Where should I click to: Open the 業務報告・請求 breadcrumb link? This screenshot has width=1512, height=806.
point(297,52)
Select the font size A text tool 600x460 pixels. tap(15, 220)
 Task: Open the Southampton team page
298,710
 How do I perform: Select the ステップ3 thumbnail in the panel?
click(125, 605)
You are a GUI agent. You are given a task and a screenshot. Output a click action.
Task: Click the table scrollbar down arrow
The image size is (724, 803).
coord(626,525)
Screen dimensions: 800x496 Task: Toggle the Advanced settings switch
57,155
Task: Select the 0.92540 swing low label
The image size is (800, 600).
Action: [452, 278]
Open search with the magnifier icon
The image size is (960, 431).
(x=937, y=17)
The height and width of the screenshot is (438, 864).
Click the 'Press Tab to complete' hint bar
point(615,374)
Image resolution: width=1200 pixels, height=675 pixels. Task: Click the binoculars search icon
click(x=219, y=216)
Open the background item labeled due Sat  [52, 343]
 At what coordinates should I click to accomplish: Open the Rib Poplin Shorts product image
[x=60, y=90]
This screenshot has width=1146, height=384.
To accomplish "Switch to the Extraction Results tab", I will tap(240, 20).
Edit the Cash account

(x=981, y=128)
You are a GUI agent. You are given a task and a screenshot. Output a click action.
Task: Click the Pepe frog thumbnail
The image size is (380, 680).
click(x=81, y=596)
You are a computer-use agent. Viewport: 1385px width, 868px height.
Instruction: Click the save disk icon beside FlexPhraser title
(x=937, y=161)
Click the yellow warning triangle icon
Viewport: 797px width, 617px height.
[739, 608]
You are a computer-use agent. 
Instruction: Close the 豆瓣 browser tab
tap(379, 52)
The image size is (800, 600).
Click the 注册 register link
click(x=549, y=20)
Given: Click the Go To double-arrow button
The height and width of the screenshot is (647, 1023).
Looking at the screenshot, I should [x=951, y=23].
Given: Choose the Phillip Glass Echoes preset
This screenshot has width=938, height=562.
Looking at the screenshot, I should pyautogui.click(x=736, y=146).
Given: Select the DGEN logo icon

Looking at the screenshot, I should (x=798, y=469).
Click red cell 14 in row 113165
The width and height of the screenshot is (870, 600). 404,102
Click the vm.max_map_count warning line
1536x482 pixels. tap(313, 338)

====================

**Brief**:
Word for word, write out every line of the listing.

**Exercise result**:
Where should I click to: Open the 業務報告・請求 breadcrumb link? This screenshot has width=1512, height=806.
point(297,52)
Select the font size A text tool 600x460 pixels. tap(15, 220)
 Task: Open the Southampton team page
298,710
 How do I perform: Select the ステップ3 thumbnail in the panel?
click(125, 605)
You are a GUI agent. You are given a task and a screenshot. Output a click action.
Task: Click the table scrollbar down arrow
The image size is (724, 803).
coord(626,525)
Screen dimensions: 800x496 Task: Toggle the Advanced settings switch
57,155
Task: Select the 0.92540 swing low label
The image size is (800, 600).
Action: [452, 278]
Open search with the magnifier icon
The image size is (960, 431).
(x=937, y=17)
The height and width of the screenshot is (438, 864).
Click the 'Press Tab to complete' hint bar
point(615,374)
Image resolution: width=1200 pixels, height=675 pixels. Task: Click the binoculars search icon
click(x=219, y=216)
Open the background item labeled due Sat  [52, 343]
 At what coordinates should I click to accomplish: Open the Rib Poplin Shorts product image
[x=60, y=90]
This screenshot has width=1146, height=384.
To accomplish "Switch to the Extraction Results tab", I will tap(240, 20).
Edit the Cash account

(x=981, y=128)
You are a GUI agent. You are given a task and a screenshot. Output a click action.
Task: Click the Pepe frog thumbnail
The image size is (380, 680).
click(x=81, y=596)
You are a computer-use agent. Viewport: 1385px width, 868px height.
Instruction: Click the save disk icon beside FlexPhraser title
(x=937, y=161)
Click the yellow warning triangle icon
Viewport: 797px width, 617px height.
[739, 608]
You are a computer-use agent. 
Instruction: Close the 豆瓣 browser tab
tap(379, 52)
The image size is (800, 600).
Click the 注册 register link
click(x=549, y=20)
Given: Click the Go To double-arrow button
The height and width of the screenshot is (647, 1023).
Looking at the screenshot, I should [x=951, y=23].
Given: Choose the Phillip Glass Echoes preset
This screenshot has width=938, height=562.
Looking at the screenshot, I should pyautogui.click(x=736, y=146).
Given: Select the DGEN logo icon

Looking at the screenshot, I should (x=798, y=469).
Click red cell 14 in row 113165
The width and height of the screenshot is (870, 600). 404,102
Click the vm.max_map_count warning line
1536x482 pixels. tap(313, 338)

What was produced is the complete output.